Retype the stretch of the listing below from its first line through the line containing "Action: coord(242,138)", both ends included, keeping every character unchanged. Leave the pictures out of your answer.

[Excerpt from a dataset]
+ + + + +

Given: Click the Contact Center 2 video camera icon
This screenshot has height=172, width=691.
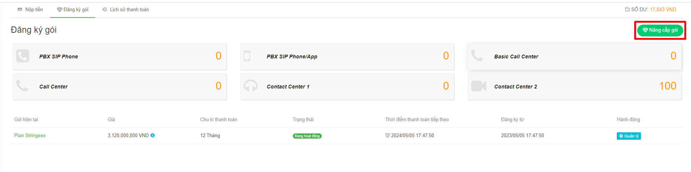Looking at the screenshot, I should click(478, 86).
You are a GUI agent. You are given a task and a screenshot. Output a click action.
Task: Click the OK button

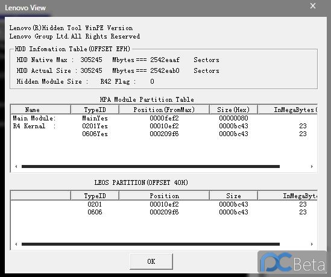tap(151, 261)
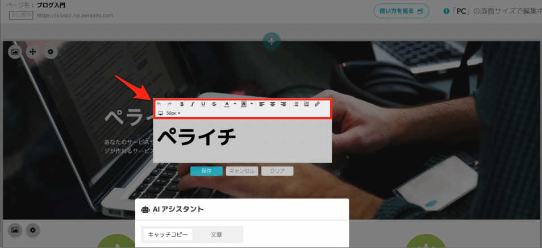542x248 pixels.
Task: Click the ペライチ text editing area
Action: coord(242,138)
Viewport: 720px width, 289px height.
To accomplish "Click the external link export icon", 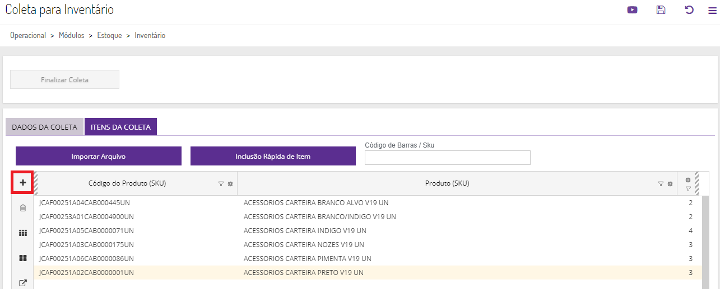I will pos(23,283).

+ + + + +

> _Task solution_
Given: Click the Contact Center 2 video camera icon
This screenshot has height=172, width=691.
Looking at the screenshot, I should click(478, 86).
You are a GUI agent. You are given a task and a screenshot. Output a click action.
Task: Click the OK button

tap(151, 261)
542x248 pixels.
Task: Click the ペライチ text editing area
Action: coord(242,138)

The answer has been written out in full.